Así es como comienza esta obra que reivindica la lectura como un ejercicio de libertad individual y analiza los distintos peligros que implica la lectura tanto para el que lee como para el que escribe y para el crítico que juzga el texto que tiene delante.

"Leer literatura es una de las acciones de mayor riesgo, porque toca todos los aspectos de nuestra vida desde el punto de vista emotivo, moral, intelectual y algunas veces, de forma indirecta, también la política", dijo.

"Leer literatura y filosofía no solo es un riesgo para el que lee sino también para el autor que es leído. A menudo los autores (hoy son muchos, quizá demasiados, pero eso es la democracia) no se dan cuenta o no quieren darse cuenta de que el lector los juzgará", agregó.

Este es, opinó, uno de los mayores problemas a los que se enfrentan los escritores actuales, especialmente los poetas "que con frecuencia escriben sin prever" que redactan para "un lector competente y crítico".

"Independiente, provocador, iconoclasta, satírico, inconformista, intempestivo" son algunos de los adjetivos que Salvador Cobo utiliza en el prólogo de este libro para describir al responsable de "Reflexiones sobre la novela moderna. De Cervantes al siglo XX" (2016).

Desde una crítica fundada y sin tabúes, este italiano nacido en el seno de una familia obrera envuelve al lector y le demuestra que, a su juicio, la lectura es "conocimiento, identificación, escándalo y evasión".

El libro se divide en cinco secciones: "Los riesgos de la lectura", "Internet ya no es el paraíso", "¿Fin de la poesía?", "Italia: historia de un desamor" y "La tierra desolada".

En cada uno de estos apartados, Berardinelli medita, razona y expresa su parecer sobre el rol que juega la poesía en la actualidad o el hábito de la lectura en las sociedades modernas.

En sus páginas, alerta de que entre los riesgos que afronta el lector está el de "leer ese tipo de libros que habría sido mejor no leer, o que habría sido mejor que no hubieran sido escritos y publicados".

También analiza cómo Internet y las nuevas tecnologías controlan y manipulan el pensamiento humano y amenazan "la experiencia de la lectura", o cómo la metodología que utilizan los profesores para enseñar a los alumnos a leer a los clásicos desafía el gozo de sumergirse en los libros por voluntad propia.

"La idea de que los clásicos sean estudiados y no simplemente leídos podría parecer un signo de seriedad. En lugar de eso, se enseñan los grandes libros jamás escritos en la historia del género humano como simple materia de estudio escolar. De aquí nace el aburrimiento que mata la lectura", consideró.

Recordó cómo de adolescente leía "apasionadamente y clandestinamente" a maestros como Antón Chéjov, León Tolstói, Francis Scott Fitzgerald o Albert Camus, "lecturas arriesgadas" que le entusiasmaban y que "no eran escolares".

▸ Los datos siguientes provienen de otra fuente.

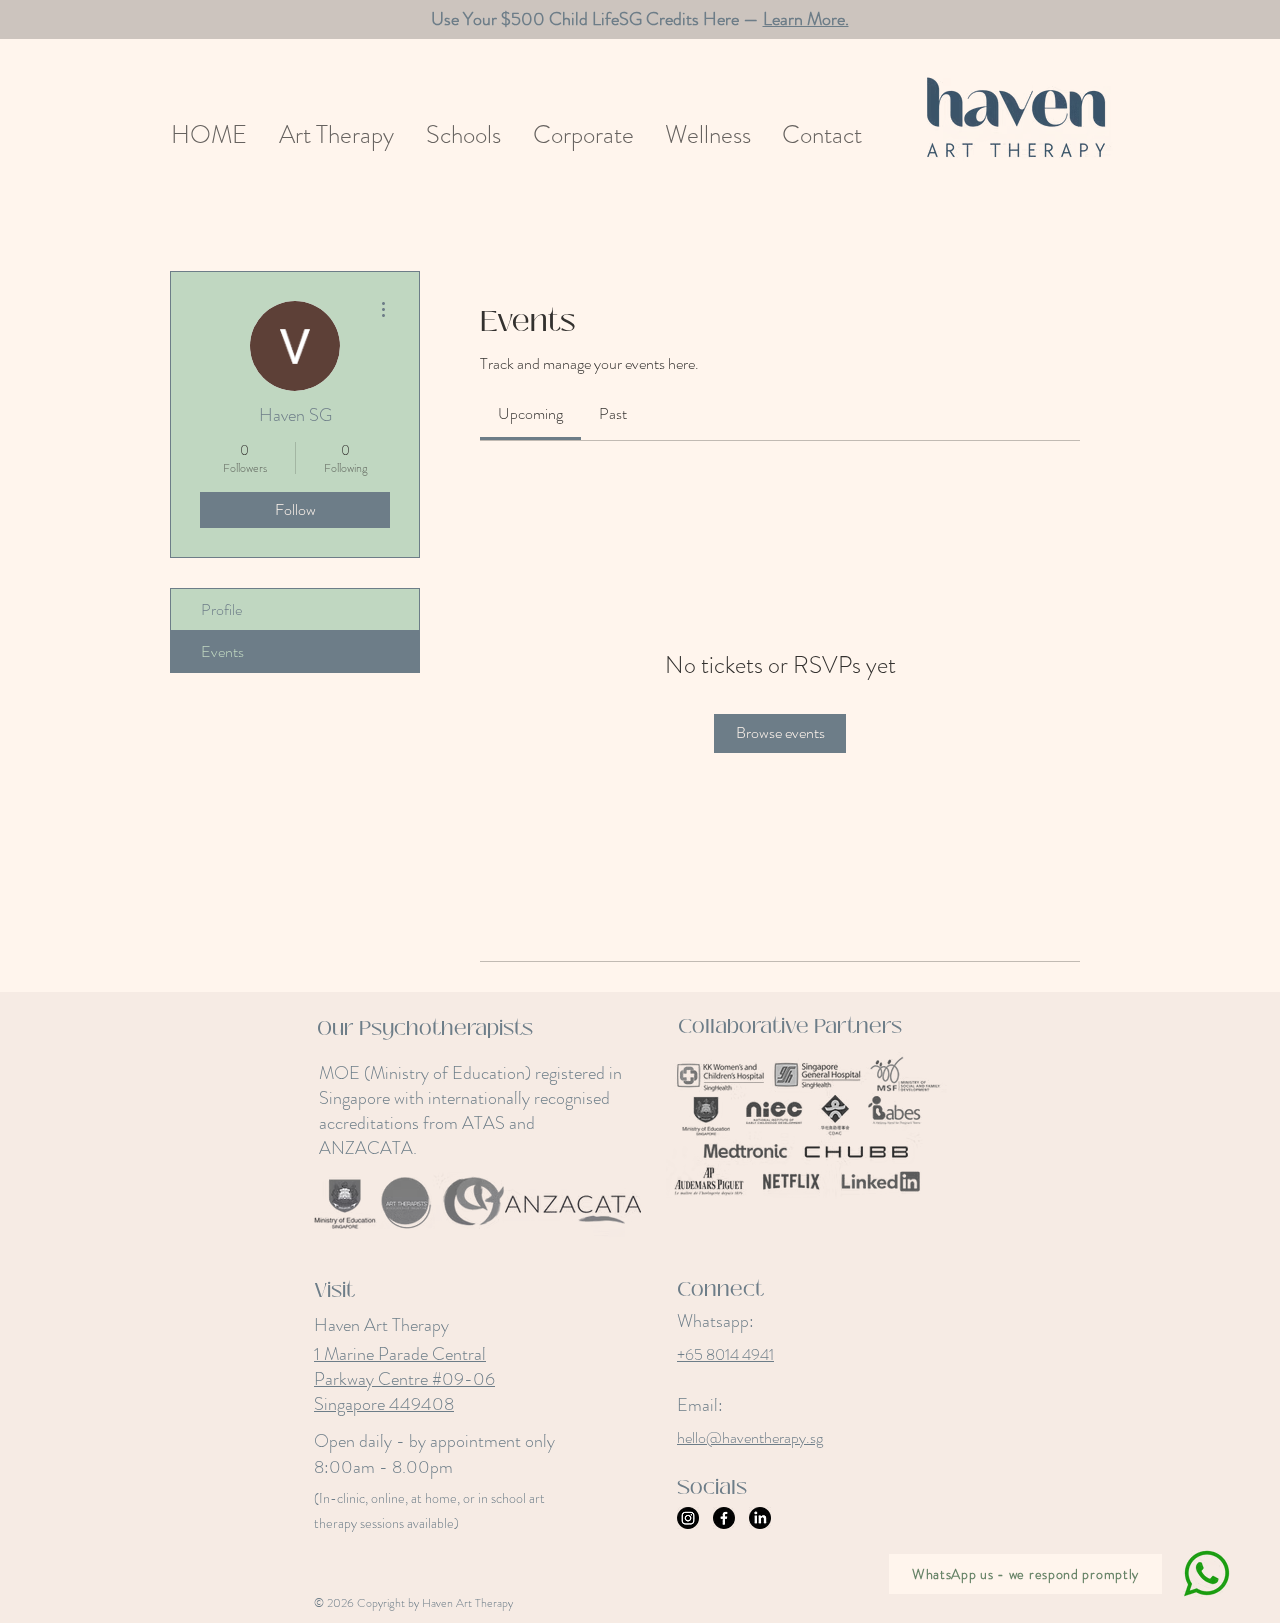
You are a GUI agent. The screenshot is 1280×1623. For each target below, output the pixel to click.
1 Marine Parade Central (400, 1354)
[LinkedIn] (760, 1518)
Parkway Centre (373, 1379)
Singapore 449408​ (384, 1404)
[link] (530, 413)
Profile (221, 609)
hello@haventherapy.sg (750, 1437)
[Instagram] (688, 1518)
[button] (336, 135)
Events (222, 651)
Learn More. (806, 19)
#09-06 (463, 1379)
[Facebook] (724, 1518)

Una opinión que tuvo mucho que ver en la renuncia a su cátedra universitaria en 1995, tras casi veinte años dedicado a la docencia.

Otra de las cuestiones que aborda es el papel de la poesía actualmente, un género literario que "se está convirtiendo en un arte sin público", con textos que están perdiendo "calidad tanto técnica como inventiva" y con críticos que no saben juzgar los textos poéticos.

Finalmente, Berardinelli también expone su parecer en casos particulares de diferentes escritores y corrientes culturales y literarias y, sin miedo a tomar partido, se posiciona a favor de Elsa Morante, Henry Miller, Pier Paolo Pasolini o Dante y en contra de Umberto Eco, Bertolt Brecht o David Foster Wallace.